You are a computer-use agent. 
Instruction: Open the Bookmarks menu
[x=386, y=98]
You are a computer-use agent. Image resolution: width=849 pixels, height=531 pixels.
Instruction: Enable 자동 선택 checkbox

INSTRUCTIONS FOR THE TASK:
Retype the material precisely, leaving out no line.

ANSWER BOX:
You are a computer-use agent. 
Instruction: Open the Bookmarks menu
[x=386, y=98]
You are a computer-use agent. Image resolution: width=849 pixels, height=531 pixels.
Instruction: Enable 자동 선택 checkbox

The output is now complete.